Der Spiegel and its mid-1960s functional tablet of a building passively evoke Hamburg, too; this Hanseatic, bourgeois, unshowy grafter of a city, busy with its cranes and commerce. While Kallmorgen and Partner’s unostentatious 14 stories are a thing of engineering, Verner Panton’s interior was a thing of idealism: a canteen and café done out in purple and orange, there was a sauna, a pool, each floor was intensely colour-coded and designed down to the lampshades and ashtrays – but according to some, going to the office was like taking acid. Not very Spiegel. Only the canteen and some of the furniture remains and they’ll be missed by all but the commissioners of its unsurprisingly glassy successor across the water.

Nothing could change with a mere move, though, could it?

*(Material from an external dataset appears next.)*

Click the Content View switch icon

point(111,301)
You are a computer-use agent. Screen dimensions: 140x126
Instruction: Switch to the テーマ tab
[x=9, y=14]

Mascolo frowns at the question. “Each week we produce the classic Spiegel,” he says. “Good journalism already exists, we just have to do it the way we always have done; no need for revolutions here.” Which might just be the most revolutionary publishing idea you’ll hear in years.

Der Spiegel in numbers

  •  Total editorial staff is 275 (without business staff)
  • 21 foreign bureaux with 23 foreign correspondents
  • Berlin bureau has a staff of 32
  • 2009 circulation over the year averaged 1,000,034 copies weekly
  • Readership of five million, roughly 10 per cent of Germans over the age of 14.
  • Unsurprisingly, the readership is well educated, has a relatively high income, aged about 40 with a 60:40 male/ female split.